Entreprendre maintenant de prouver qu’il y a des démons par le témoignage des saintes Lettres, ne serait-ce pas se donner une peine inutile ? puisque c’est une vérité si bien reconnue, et qui nous est attestée dans toutes les pages du Nouveau Testament. Pourtant, pour employer à quelque instruction plus utile le peu de temps que nous nous sommes prescrit, j’irai, avec l’assistance divine, reconnaître cet ennemi qui s’avance si résolument contre nous, pour vous faire un rapport fidèle de sa marche et de ses desseins…

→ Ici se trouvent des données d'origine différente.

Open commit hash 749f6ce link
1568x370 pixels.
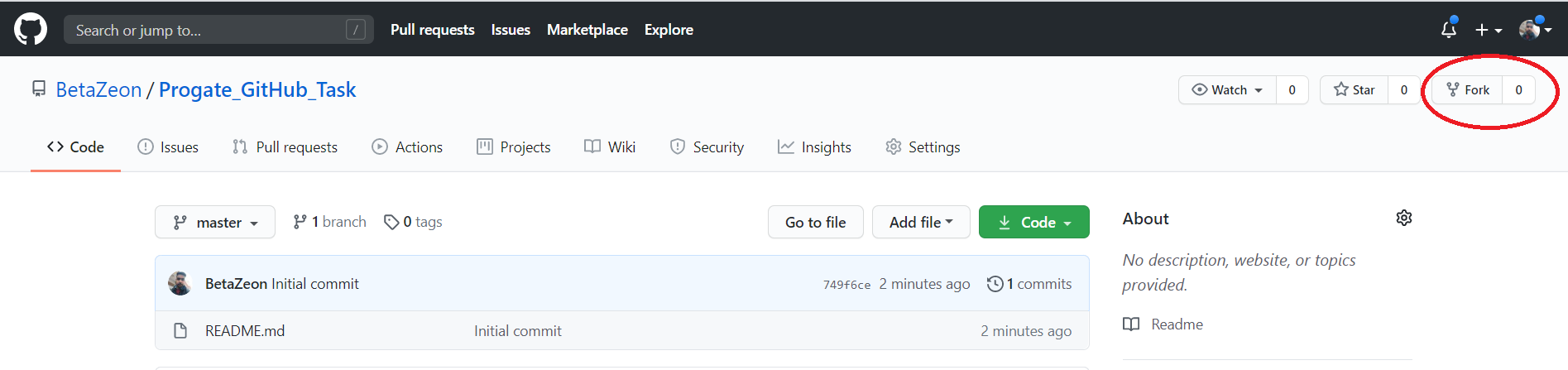[846, 285]
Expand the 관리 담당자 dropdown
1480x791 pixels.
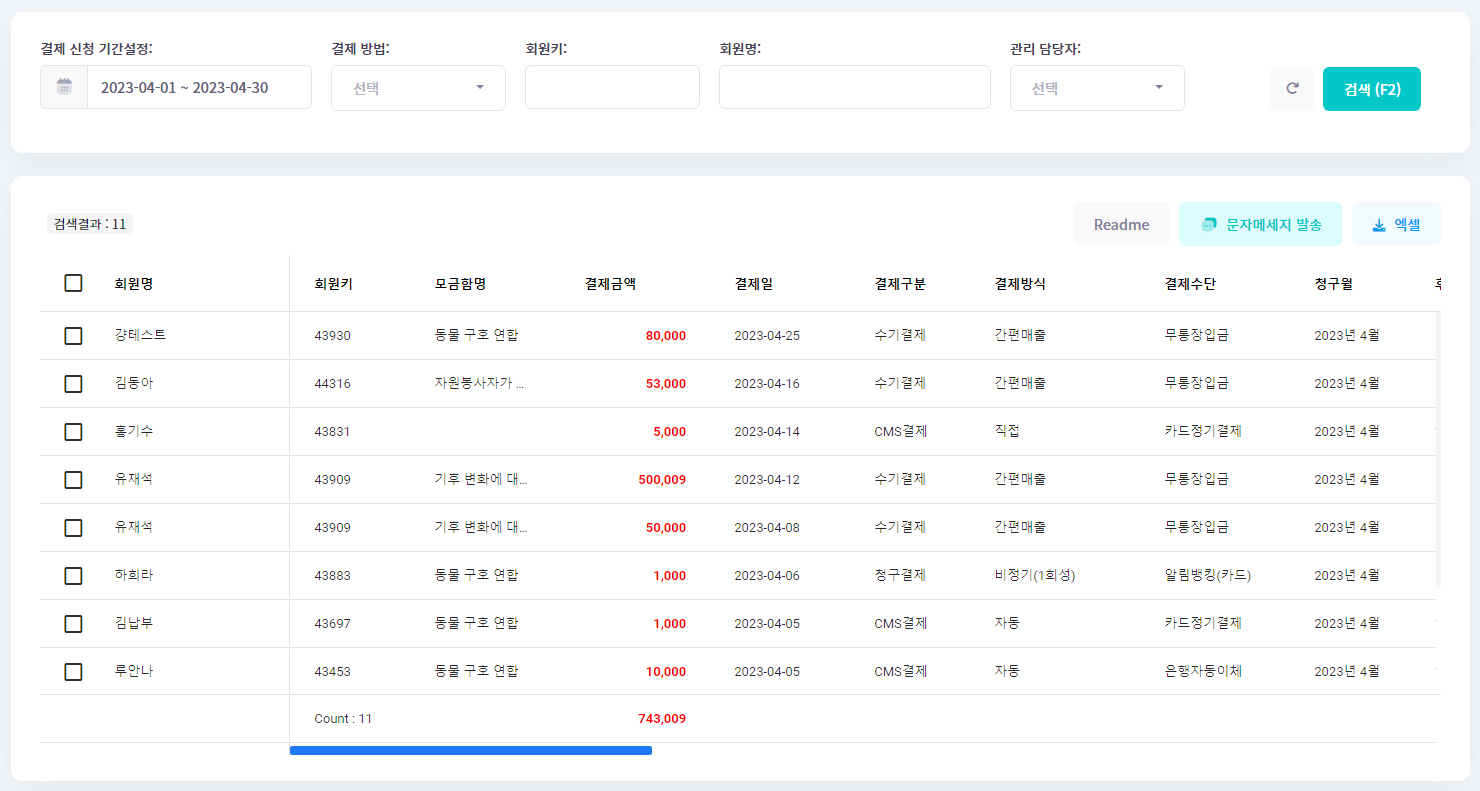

Dieu étant une lumière infinie, il ramasse, en l’unité simple et indivisible de son essence, toutes ces diverses perfections qui sont dispersées de çà et de la dans le monde. Toutes ces choses se rencontrent en lui d’une façon très éminente, et c’est de cette source que la beauté et la grâce sont dérivées dans ces créatures ; d’autant que cette première beauté a laissé tomber sur les créatures un éclat et un rayon de soi-même. Nous voyons bien toutefois, chrétiens, qu’elle ne s’est pas toute jetée en un lieu, mais qu’elle s’est répandue par divers degrés, descendant peu à peu depuis les ordres supérieurs jusqu’au dernier étage de la nature. Ce que nous observerons aisément, si nous prenons garde qu’au-dessus des choses insensibles et inanimées Dieu a établi la vie végétante, et un peu plus haut le sentiment au-dessus duquel nous voyons présider la raison humaine, d’une immortelle vigueur, attachée néanmoins à un corps mortel. Si bien que notre grand Dieu, pour achever l’univers, après avoir fait sur la terre une âme spirituelle dans des organes matériels, a créé aussi dans le ciel des esprits dégagés de toute matière, qui vivent et se nourrissent d’une pure contemplation. C’est ce que nous appelons les anges, que Dieu a divisés en leurs ordres et hiérarchies ; et c’est de cette race que sont les démons…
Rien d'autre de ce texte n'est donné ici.